• **Die Aufgabe**
Bitte beantworte zum Artikel über die Annahme des Evangeliums im Glauben diese Fragen:
(a) In welchem Verlag und in welchem Jahr erschien das Buch „Glauben, Lieben, Hoffen“?
(b) Worauf hin taufen Baptisten laut dem Artikel?
(c) Auf welcher Seite steht die Aussage „Das Heil für diese Welt ist wirksam vollbracht“?

───── Auszug aus Dokument ─────

Müssen wir das Evangelium im Glauben annehmen?

Müssen wir das Evangelium im Glauben annehmen?

Der folgende Artikel ist Teil einer Gesprächseinladung an die Bundesgemeinschaft über theologische Fragen. Wir als J17-Team der Geistlichen Gemeindeerneuerung wollen anhand der Buchveröffentlichung „Glauben, Lieben, Hoffen: Grundfragen des christlichen Glaubens verständlich erklärt“ (scm 2021), das von Bundesangestellten im GJW mit verfasst wurde, exemplarisch aufzeigen, wie grundlegend die theologischen Verschiebungen sind, mit denen wir es als Kirchenbund zu tun haben. Wir glauben, dass das Buch nur Entwicklungen aufgezeigt hat, die in unserem Bund vorhanden sind. Sie betreffen den Kern unseres Glaubens, den wir aus guten Gründen bewahren wollen. Um seine Grundlagen neu verständlich und fruchtbar zu machen, möchten wir in einen breiten Dialog eintreten. Hier gelangt ihr zur vollständigen Gesprächseinladung: gespraechseinladung_gge_mai22-4.pdf

Müssen wir das Evangelium im Glauben annehmen?

Die zentrale Bedeutung des persönlichen Glaubens an Gott ist in unserem freikirchlichen Kontext und besonders unter uns Baptisten eigentlich nicht zu übersehen (vgl. z.B. die „Baptist Principles“, die weltweit Baptistengemeinden verbinden). Sein Stellenwert zeigt sich u.a. darin, dass Baptisten auf das persönliche Glaubensbekenntnis hin taufen, das allgemeine Priestertum aller Gläubigen praktizieren und die Gemeinschaft in der Gemeinde der Glaubenden suchen. Von dieser Tradition weicht Simon Werner in Glauben, Lieben, Hoffen massiv ab, wenn er Aussagen trifft wie:

  • „Das Heil für diese Welt ist wirksam vollbracht“ (S. 173).

───── Gespeicherte Daten ─────

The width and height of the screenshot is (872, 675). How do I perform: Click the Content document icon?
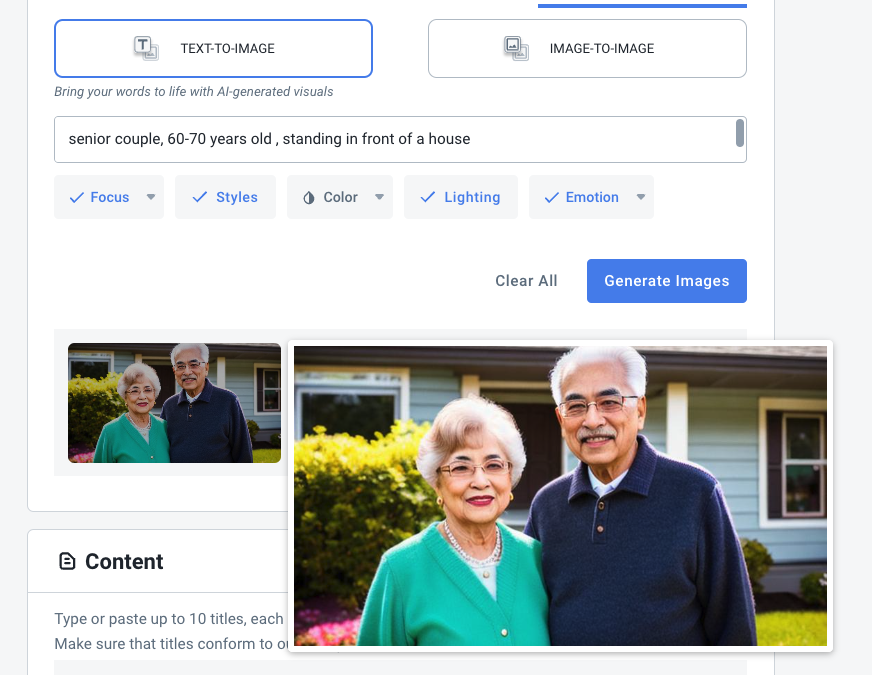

─────

• **Lösung der Aufgabe**
(a) Bei scm, im Jahr 2021.
(b) Auf das persönliche Glaubensbekenntnis hin.
(c) Auf Seite 173.